Yesterday was my mother's yahrzeit. I said Kaddish with my sister Emily over the phone. Later, I lit the candle for her and two other candles I had bought for C's parents and we said Kaddish together for our ancestors. Then we watched the movie Evening in tribute to Natasha Richardson. What a lovely lady, in the old-fashioned sense of the word. Her smile communicated warmth and womanliness and deep contentment in love. What a loss.
(The movie itself was okay. I think I'm over Michael Cunningham. All these affairs in New England beachhouses, and quasi triangles involving two men and one woman and ambiguous homoerotic overtones. I'm not saying there's anything wrong with any of that. I'm just saying I saw it in A Home At The End of the World and also in The Hours. His thematic territory is well-worked.)
The fig tree is putting out its little green leaves, like baby hands. Later in the season they will metamorphose into big glossy dark-green clown gloves. There are those tart lemony yellow wildflowers everywhere--I was on a walk with Ruth yesterday and she ate one so I ate one--sour!
And the peach tree is in glorious pink blossom, and on our walk we also saw a blossoming apricot, and lots of California poppies--the bright orange ones, and some paler orange contrasting. Say what you will about God, S/He/It is amazing with color. With justice and mercy, not so much, or at least, not so comprehensible. But with interior or exterior design, unsurpassable.
C is nearing completion on the in-law--although whenever I tell that to anyone close to me they dissolve into laughter since I've been saying that for months now. But it gets truer and truer. I can feel the space opening up. I cleared about a third of the backyard from the mile high weeds that were growing back there--there's two thirds left to go. I finished a good draft of the empathy essay, but it still needs more work. "Go deeper," Ruth says. That's pretty much what she always says.
Today I walked around the lake with my friend Laurie and we talked about the Feminine. I seem to have this irrational need for the women in my life to always be perfectly rational. Or, more accurately, I get impatient with "mushiness," with lack of clarity or difficulty articulating (even though I myself am not always perfectly clear.)
As a writing teacher that translates into lecturing on the value of straightforward sentences: subject verb object. I want women to risk coming out and saying what they mean. No qualifiers. Laurie and I co-taught a writing weekend last summer. it went very well, but she told me a couple of women were intimidated by the expectations I was bringing to the table. They were used to a more free-form practice; Laurie teaches Wild Writing which emphasizes letting the unconscious infuse the work with its own energy.
I was surprised when we worked together how that triggered me. At the time i couldn't put a finger on it. Laurie and I both enjoy each other and respect each other's work. We shared the space and the power well, and the group of women which she had assembled were wonderful. Nevertheless I was a bit irritable, and though I tried to control my impatience, I am a lousy dissembler, and some of it leaked through. It took us nine months to find the time to take a walk and begin talking about it.
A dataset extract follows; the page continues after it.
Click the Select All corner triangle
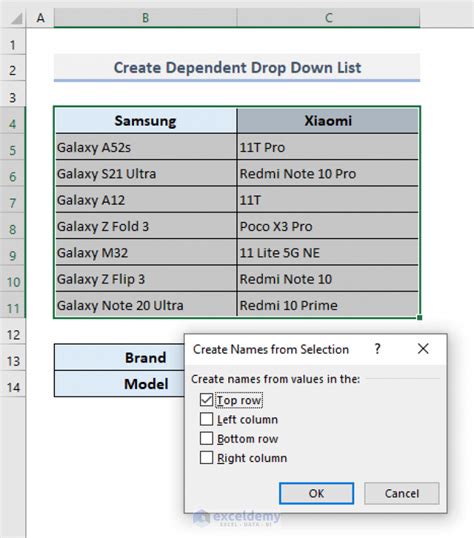Viewport: 474px width, 538px height. 16,18
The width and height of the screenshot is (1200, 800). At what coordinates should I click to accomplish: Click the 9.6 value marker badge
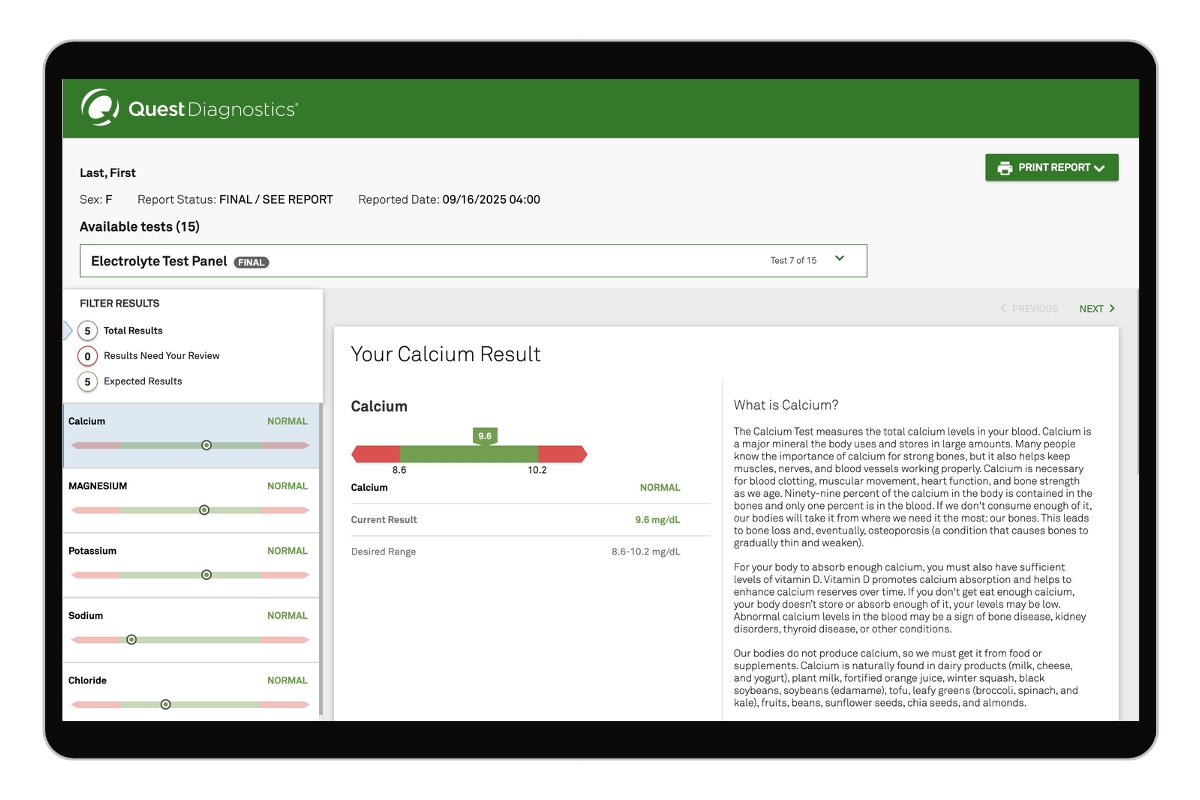click(x=485, y=436)
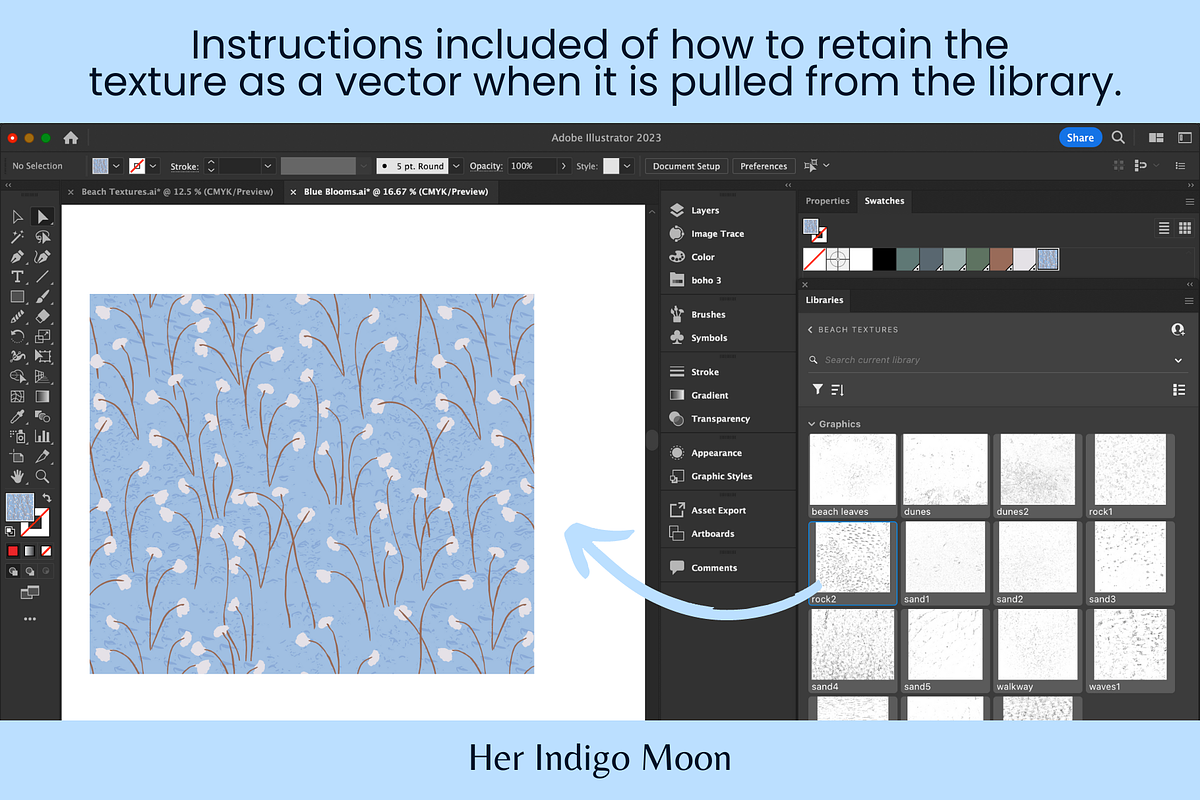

"I have to confess something awful," I told her. "I despise and desire the Feminine."
She laughed. "I feel the same way!"
"You do??" I thought I was the only one. Sometimes I feel like a brute. I blame it on my size and strength, but it's not about that at all. It's energetic. When I meet a woman who seems to live from her feminine energy, whose strength lies in nurturing or seducing, in the sensual and in feelings rather than in reason and in logic, I feel both attraction and envy and rage and contempt.
I don't know why I do this polarizing thing to myself and others--assume that if a woman is in her feminine goddess aspect then that means there isn't room for the two of us, and so I have tot ake on the masculine role. It fits in with another tendency I have, which is whenever anyone expresses a quality I take on its opposite. I don't know why I am so oppositional--a positive answer would be that it's a balancing tendency, to make sure all qualities are represented. A truer answer might be that it's a scarcity model--there's only so much beauty or womanliness or strength or whatever to go ahead, so if you're owning it, I'll have to own something else.
I'm not saying any of this is rational. I'm just saying it comes up. And working with another woman, it comes up more. Which is a great reason to work with other women. I get along well with men, for the most part, and/but I find our interactions don't challenge my deepest self-inquiries the way women do. Men are good friends and wonderful supporters. Women are mirrors, with all the honesty and ego that that implies.
Tomorrow I'm going with Carla to the Vintage Expo to look for a wedding dress--it doesn't have to be traditional wedding-y, just a nice dress. the clothes in Evening were from the fifties and I love those styles.